EXTRACTO DEL DOCUMENTO
____

El odio a la música 03 Mar 2013

El odio a la música

La Gaceta | Marcos Rosenzvaig

 

Diez tratados en menos de doscientas páginas es lo que necesita Quignard para dar sentido a los sonidos del mundo. La música de un planeta que gira, el cuerno judío a la hora del Iom Kipur, el canto del gallo a la hora de la traición. Los sonidos crispaban de culpa la conciencia de San Pedro, de allí que su palacio era el silencio absoluto, así imagina Pascal Quignard su muerte: un ausente de cuerpo presente rodeado de silencio. Ni un llanto, ni una nariz fastidiosa y sonora, entonces sí, los que lo amen habrán expresado su verdadero adiós.  

El odio a la música es el intento del escritor por ser un Funes el memorioso de la historia universal de los sonidos. Las palabras hacen cadena en el aliento, las imágenes en la noche junto a los sueños, los sonidos a lo largo de los días. Yo puedo cerrar los párpados de mis ojos y ocultar al mundo, lo que no puedo es cerrar los párpados de las orejas porque el sonido ignora la piel, no puede ser tocado, es inasible e indelimitable, es el fiel amigo y compañero de la noche. Los sonidos nacen mucha antes que el niño, y las madres le cantan y ellos nadan felices, y cada tanto dan vueltas carneras. El oído es el único sentido donde el ojo no ve. Fuimos dotados de dos orejas y una sola lengua, reflexiona Plutarco, la naturaleza nos obliga a hablar menos y escuchar más. El lenguaje de los hombres imita a los pájaros en el momento de reproducirse. Las palabras son como náufragos que conservan en su interior brasas de lo que fue el mundo antes del pecado.

____

MATERIAL DE ESTUDIO
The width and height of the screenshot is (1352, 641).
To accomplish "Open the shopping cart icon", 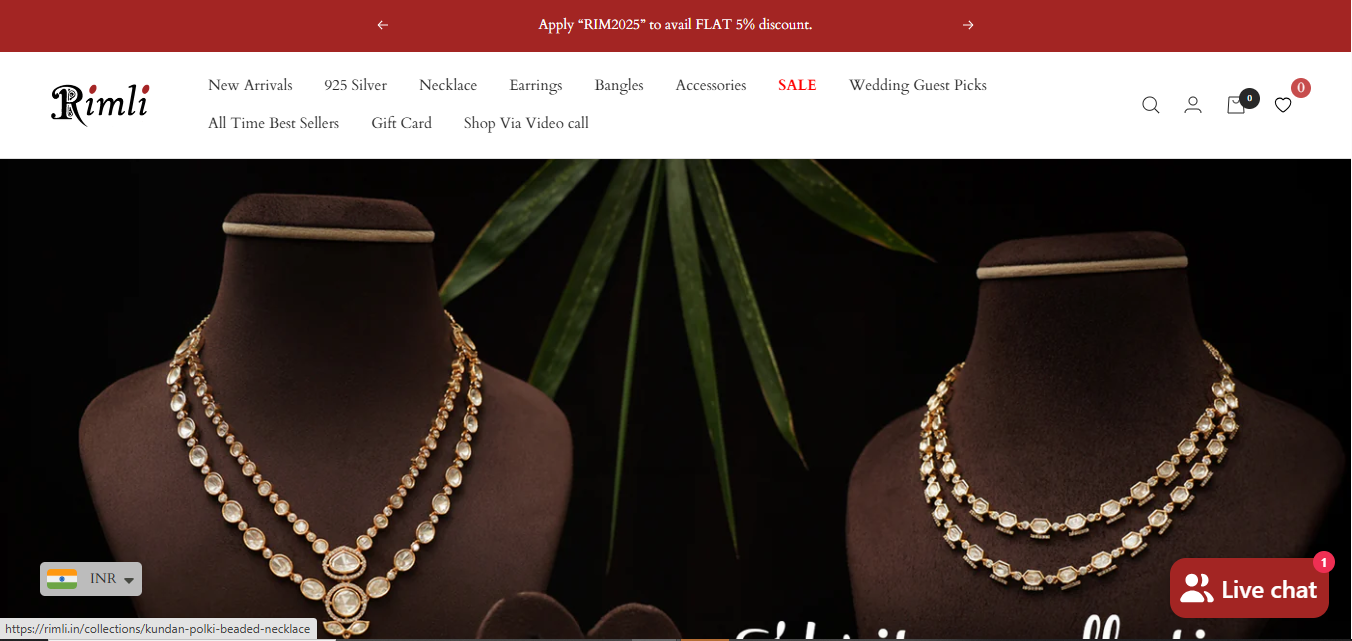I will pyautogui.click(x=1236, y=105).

____

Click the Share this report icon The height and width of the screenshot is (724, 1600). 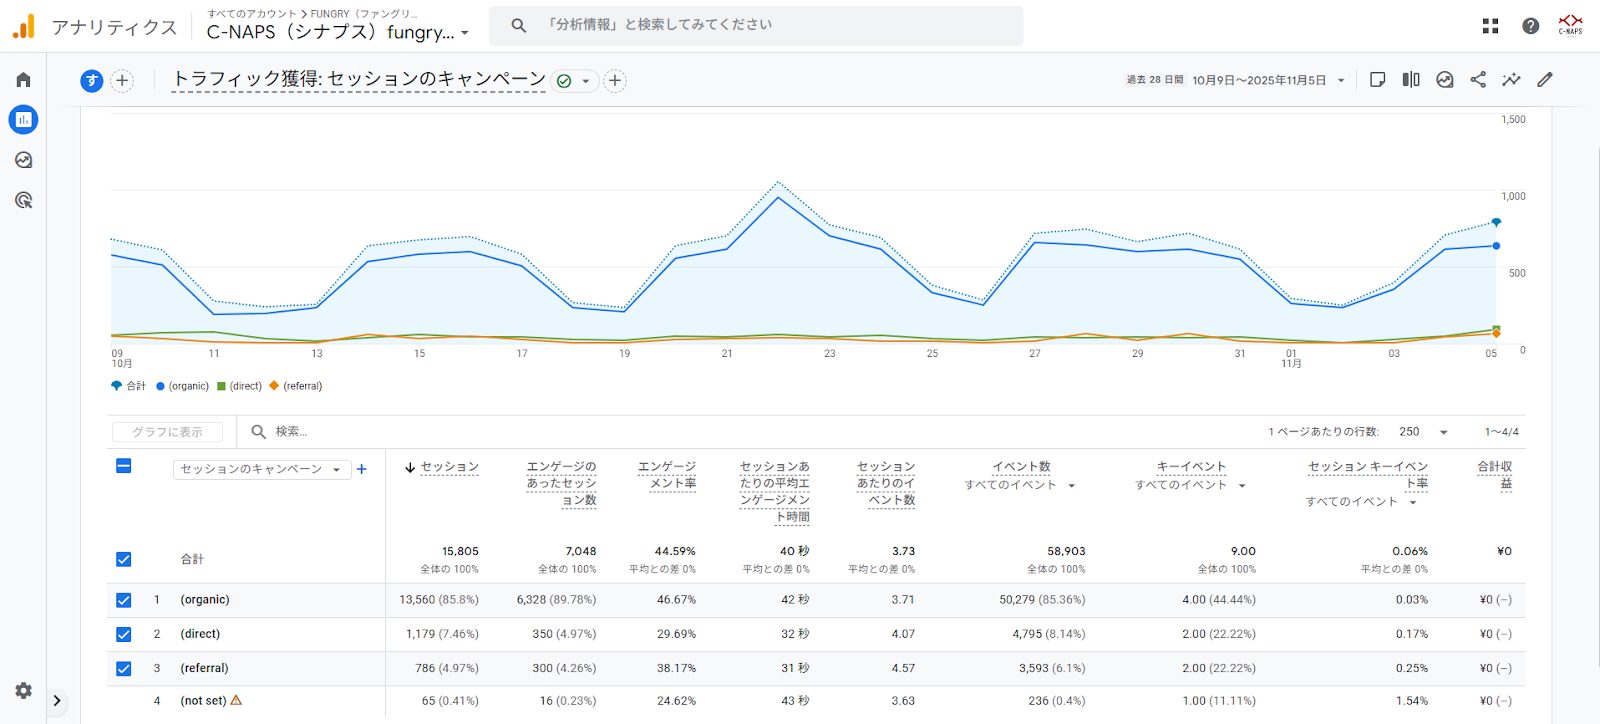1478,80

____

PARA TRABAJAR
a: Responde brevemente estas preguntas sobre la reseña de El odio a la música:
(i) ¿Cuántos tratados necesita Quignard para dar sentido a los sonidos del mundo?
(ii) ¿Cómo imagina Pascal Quignard su muerte?
(iii) Según Plutarco, ¿de qué fuimos dotados y a qué nos obliga con ello la naturaleza?
b: Prolonga la reseña sobre El odio a la música a partir de su última oración.
Las entradas no guardan ninguna relación con la reseña.

TUS RESPUESTAS ESCRITAS
a:
(i) Diez tratados, en menos de doscientas páginas.
(ii) Como un ausente de cuerpo presente rodeado de silencio.
(iii) De dos orejas y una sola lengua; la naturaleza nos obliga a hablar menos y escuchar más.

b:
 Un libro bello que despierta los ecos sonoros de la infancia, despliega en el aire los sonidos de la vida y la música que reproduce el lenguaje, empeñados ambos por descolgarse en el goce, por avanzar en la construcción de la mina sabiendo de antemano que en el trabajo está el sentido, y que en la imposibilidad no se recuesta el hombre, sino que él mismo continúa cavando el misterio de la música.  Después de leer este libro, tal vez, quizás, Borges hubiese escrito un cuento fiel a los sonidos de su mundo, con los párpados abiertos de sus orejas.